Adverse events. When NAC is given intravenously, the most common adverse effects (>10%) include autoimmune disease (14–18%) and nonimmunological anaphylactic reaction (1–18%).48 Other less common adverse side effects (<10%) include flushing, tachycardia, edema, rash, nausea, and vomiting. Rare side effects (≤1%) include pharyngitis, rhinorrhea, rhonchi, and throat tightness. NAC is contraindicated in patients who have demonstrated a hypersensitivity to acetylcysteine.49
No significant adverse effects have been reported in association with oral administration of NAC. The most commonly reported adverse effects are mild gastrointestinal symptoms, including nausea, vomiting, diarrhea, and abdominal gas.51–53 Other side effects include a metallic taste, sleepiness, light-headedness, and wheezing.53
Limitations. There are several limitations to our review. First, for many of the dermatologic disorders discussed in this review, data are preliminary regarding the safety, tolerability, and efficacy of NAC as a method of treatment. Second, there were significant variations in study methodology among the research included in our review. Human studies differed in terms of dosage, route of administration, disease severity, and patient demographics, making it difficult to determine if the results could apply to the population at large. The included investigations also varied in terms of study design, ranging from case reports to double-blind, randomized, controlled trials, and study subjects, with some using animals and others using humans as the test subjects.
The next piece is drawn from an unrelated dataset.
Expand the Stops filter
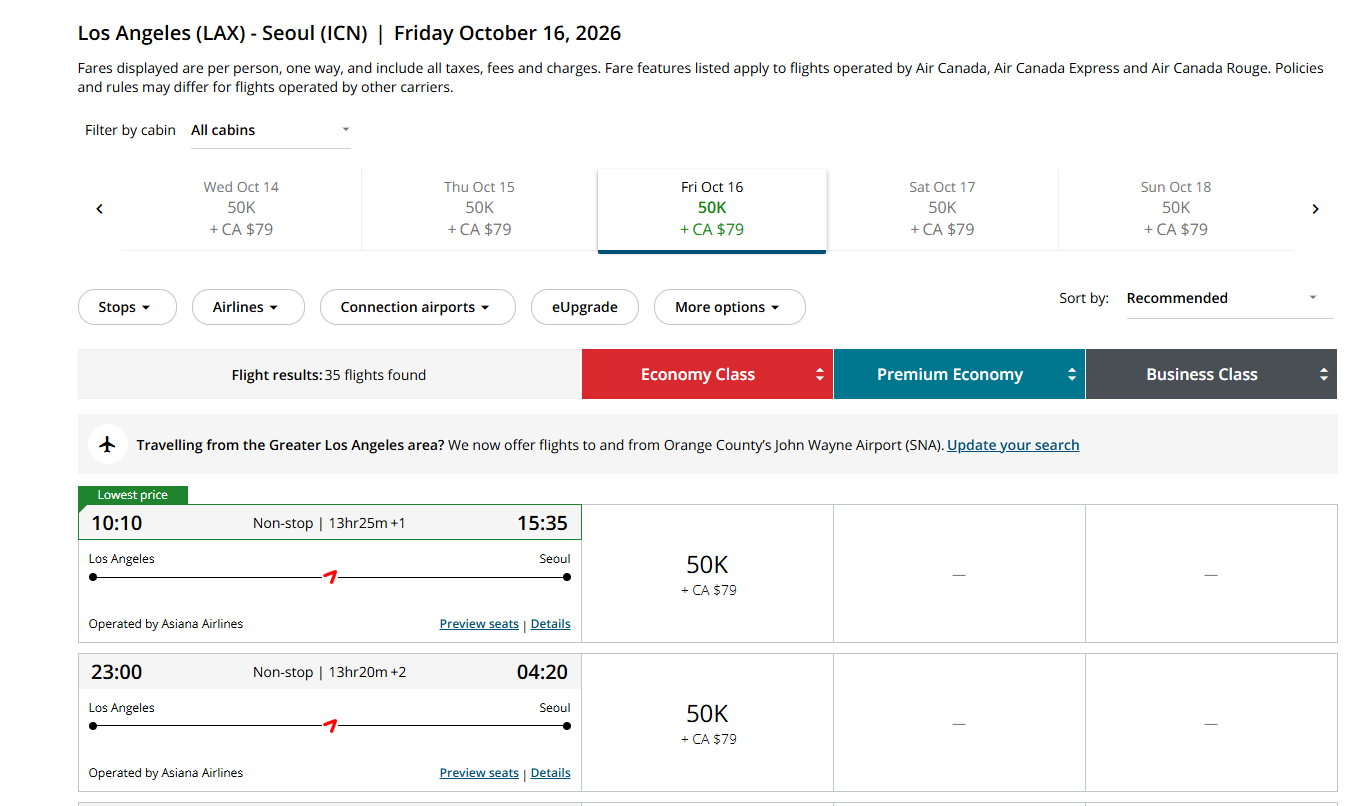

Additional long-term, randomized, controlled research in humans is warranted for each dermatologic condition to firmly establish safety, efficacy, appropriate dosage, and generalizability of NAC therapy.
CONCLUSION
Our review of the available literature suggests that NAC could potentially serve as a safe, tolerable, and effective therapeutic option for a variety of dermatologie disorders, some of which currently have limited treatment options available. NAC’s modulation of the inflammatory pathways might contribute to the benefits seen with treatment of certain dermatologie disorders.